Dakar, 18 fév (SL-INFO) – L’Assemblée nationale du Sénégal a levé, ce mardi 17 février, l’immunité parlementaire du député Farba Ngom, accusé d’avoir fait introduit frauduleusement deux téléphones portables dans sa cellule, alors qu’il est placé sous mandat de dépôt depuis le 27 février 2025 dans une affaire de présumés détournements de fonds estimés à 125 milliards FCFA. Le vice-président du groupe parlementaire Takku Wallu (opposition), Djimo Souaré, a estimé qu’il s’agit «d’artifices juridiques» pour «le maintien arbitraire» du prévenu en prison, au cours d’une interview au quotidien L’Observateur.
«Nous assistons aujourd’hui à la tentative de construire une affaire dans l’affaire.

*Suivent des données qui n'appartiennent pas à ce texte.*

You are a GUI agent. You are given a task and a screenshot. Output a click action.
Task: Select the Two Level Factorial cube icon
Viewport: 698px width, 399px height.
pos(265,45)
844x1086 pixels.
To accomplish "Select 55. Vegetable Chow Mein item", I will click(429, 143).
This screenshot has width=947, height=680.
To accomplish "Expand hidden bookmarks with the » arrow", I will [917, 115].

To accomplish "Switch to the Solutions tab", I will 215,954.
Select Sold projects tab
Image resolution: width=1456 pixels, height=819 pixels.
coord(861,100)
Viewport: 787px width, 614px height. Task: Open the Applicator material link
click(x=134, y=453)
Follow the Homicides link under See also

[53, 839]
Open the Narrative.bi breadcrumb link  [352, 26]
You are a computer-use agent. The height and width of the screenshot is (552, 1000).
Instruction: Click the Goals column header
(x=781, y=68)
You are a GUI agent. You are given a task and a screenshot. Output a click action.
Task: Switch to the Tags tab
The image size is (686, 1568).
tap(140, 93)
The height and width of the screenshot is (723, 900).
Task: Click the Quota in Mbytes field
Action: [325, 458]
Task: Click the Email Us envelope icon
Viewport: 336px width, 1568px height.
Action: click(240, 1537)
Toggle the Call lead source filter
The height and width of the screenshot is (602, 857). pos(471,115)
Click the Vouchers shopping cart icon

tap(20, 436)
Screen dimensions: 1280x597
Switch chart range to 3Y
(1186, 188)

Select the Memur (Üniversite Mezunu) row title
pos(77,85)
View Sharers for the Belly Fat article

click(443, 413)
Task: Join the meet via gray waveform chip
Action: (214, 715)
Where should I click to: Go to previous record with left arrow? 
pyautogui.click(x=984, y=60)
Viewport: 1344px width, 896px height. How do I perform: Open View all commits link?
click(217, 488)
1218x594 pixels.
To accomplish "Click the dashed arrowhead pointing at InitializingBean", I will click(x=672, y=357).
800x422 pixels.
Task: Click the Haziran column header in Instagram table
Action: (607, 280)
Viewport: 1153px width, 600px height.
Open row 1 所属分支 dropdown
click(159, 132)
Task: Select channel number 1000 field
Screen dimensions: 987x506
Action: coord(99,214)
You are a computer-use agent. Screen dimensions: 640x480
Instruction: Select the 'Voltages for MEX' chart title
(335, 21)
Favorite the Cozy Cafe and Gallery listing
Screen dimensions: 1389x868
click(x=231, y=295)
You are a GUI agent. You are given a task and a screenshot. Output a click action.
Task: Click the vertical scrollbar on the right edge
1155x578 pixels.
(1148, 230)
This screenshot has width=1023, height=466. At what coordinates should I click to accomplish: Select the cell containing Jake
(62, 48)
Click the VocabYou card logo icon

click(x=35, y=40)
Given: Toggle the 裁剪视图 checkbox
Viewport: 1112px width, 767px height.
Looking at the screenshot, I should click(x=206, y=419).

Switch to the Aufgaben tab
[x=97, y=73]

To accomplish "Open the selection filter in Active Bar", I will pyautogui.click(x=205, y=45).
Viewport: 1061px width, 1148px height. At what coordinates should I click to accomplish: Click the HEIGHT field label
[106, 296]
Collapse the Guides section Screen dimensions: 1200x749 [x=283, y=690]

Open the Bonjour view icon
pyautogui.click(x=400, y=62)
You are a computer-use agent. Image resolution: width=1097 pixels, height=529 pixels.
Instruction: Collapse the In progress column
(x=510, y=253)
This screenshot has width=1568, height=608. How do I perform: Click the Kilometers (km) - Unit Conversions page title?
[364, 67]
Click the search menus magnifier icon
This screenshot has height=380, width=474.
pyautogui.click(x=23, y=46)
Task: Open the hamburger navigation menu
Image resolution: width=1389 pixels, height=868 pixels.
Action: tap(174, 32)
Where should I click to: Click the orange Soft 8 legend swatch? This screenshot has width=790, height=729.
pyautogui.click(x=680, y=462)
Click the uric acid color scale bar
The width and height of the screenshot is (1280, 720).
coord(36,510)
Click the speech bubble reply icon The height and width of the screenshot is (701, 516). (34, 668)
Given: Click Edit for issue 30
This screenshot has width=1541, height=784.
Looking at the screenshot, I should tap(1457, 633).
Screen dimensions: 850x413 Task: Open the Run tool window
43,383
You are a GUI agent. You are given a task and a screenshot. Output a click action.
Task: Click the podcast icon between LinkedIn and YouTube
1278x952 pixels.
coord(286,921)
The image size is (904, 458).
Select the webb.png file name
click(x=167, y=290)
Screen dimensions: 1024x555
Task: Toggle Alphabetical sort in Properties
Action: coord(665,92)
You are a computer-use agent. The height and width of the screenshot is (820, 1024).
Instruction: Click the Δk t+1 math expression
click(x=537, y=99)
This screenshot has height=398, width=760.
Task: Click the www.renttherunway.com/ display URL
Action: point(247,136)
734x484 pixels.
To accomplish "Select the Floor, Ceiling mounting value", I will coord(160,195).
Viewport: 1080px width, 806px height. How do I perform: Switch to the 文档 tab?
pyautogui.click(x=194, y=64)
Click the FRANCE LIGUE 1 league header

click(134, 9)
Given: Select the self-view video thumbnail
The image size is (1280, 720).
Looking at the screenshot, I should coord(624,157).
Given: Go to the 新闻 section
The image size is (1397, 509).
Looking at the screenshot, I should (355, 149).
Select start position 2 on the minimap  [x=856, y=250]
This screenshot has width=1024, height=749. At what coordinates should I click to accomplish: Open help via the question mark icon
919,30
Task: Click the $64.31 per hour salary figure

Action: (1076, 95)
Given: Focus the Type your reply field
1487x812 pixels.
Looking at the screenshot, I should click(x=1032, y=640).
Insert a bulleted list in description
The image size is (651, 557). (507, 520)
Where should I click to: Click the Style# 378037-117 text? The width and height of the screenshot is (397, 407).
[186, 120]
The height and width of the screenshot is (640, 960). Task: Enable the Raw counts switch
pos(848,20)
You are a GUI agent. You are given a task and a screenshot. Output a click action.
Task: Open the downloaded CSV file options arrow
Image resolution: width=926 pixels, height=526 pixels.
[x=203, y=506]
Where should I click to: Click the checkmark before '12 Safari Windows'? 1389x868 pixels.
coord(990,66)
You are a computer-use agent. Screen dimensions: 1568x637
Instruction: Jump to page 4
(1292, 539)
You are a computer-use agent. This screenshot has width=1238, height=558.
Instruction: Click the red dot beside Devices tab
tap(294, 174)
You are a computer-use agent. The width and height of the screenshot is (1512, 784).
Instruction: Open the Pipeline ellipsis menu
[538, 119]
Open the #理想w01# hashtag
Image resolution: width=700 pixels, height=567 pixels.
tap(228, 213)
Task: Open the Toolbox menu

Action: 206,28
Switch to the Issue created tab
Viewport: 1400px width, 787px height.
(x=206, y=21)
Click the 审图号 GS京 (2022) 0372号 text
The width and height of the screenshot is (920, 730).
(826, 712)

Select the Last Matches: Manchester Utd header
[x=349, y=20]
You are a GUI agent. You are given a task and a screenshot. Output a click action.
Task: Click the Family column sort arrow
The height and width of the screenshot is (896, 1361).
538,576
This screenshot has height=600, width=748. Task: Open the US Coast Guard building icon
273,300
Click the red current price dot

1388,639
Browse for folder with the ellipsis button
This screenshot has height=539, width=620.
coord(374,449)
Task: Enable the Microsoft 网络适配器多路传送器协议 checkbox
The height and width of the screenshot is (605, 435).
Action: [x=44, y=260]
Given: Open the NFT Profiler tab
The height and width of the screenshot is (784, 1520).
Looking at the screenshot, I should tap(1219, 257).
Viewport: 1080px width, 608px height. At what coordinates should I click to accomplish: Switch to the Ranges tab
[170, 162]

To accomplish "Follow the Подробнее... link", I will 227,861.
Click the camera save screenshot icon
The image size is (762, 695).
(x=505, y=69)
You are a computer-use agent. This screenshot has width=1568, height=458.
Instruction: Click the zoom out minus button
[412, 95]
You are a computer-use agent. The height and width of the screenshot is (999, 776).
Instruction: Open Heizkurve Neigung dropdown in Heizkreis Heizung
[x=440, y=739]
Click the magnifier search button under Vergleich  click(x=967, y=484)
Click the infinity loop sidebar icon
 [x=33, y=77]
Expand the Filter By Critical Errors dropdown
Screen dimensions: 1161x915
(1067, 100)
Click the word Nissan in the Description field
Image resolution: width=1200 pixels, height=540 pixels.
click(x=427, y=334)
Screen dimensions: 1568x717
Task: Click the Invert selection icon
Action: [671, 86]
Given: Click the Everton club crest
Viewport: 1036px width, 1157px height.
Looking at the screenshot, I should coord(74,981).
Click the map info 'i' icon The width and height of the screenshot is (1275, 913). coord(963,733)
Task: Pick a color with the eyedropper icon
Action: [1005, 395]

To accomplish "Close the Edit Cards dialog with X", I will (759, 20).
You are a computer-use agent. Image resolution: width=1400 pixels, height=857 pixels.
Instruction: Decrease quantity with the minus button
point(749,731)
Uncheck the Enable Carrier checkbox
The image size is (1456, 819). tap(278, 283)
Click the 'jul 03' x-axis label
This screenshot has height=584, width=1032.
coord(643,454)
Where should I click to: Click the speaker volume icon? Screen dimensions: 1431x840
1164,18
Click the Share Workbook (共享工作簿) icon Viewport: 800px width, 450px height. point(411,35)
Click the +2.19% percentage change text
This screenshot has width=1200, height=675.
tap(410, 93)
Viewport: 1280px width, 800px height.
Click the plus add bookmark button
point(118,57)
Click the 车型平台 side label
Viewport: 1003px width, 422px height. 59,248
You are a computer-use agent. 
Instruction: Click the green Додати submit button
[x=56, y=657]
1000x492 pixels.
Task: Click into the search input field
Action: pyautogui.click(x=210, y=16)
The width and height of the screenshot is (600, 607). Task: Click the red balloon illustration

Des artifices juridiques sont mobilisés avec, pour seule finalité apparente, le maintien arbitraire en détention de Farba Ngom», a dit le député, qui a déploré «une stratégie de clivage permanent» de la part des autorités.
Pour Djimo Souaré, le maintien en détention de Farba Ngom «ne peut être interprété que comme une décision à caractère politique et non juridique», ajoutant que cette situation a «profondément affecté l’image de l’Assemblée nationale» et «donne le sentiment d’une soumission à l’Exécutif, au détriment de l’indépendance et de la dignité du pouvoir législatif».
Pour rappel, dans une décision, la chambre d’accusation financière a confirmé la liberté provisoire accordée à Farba Ngom. Cependant, le Procureur de la Cour d’Appel de Dakar a introduit, ce mercredi 17 février, un pourvoi en cassation. En attendant la décision de la justice, le prévenu est maintenu en détention.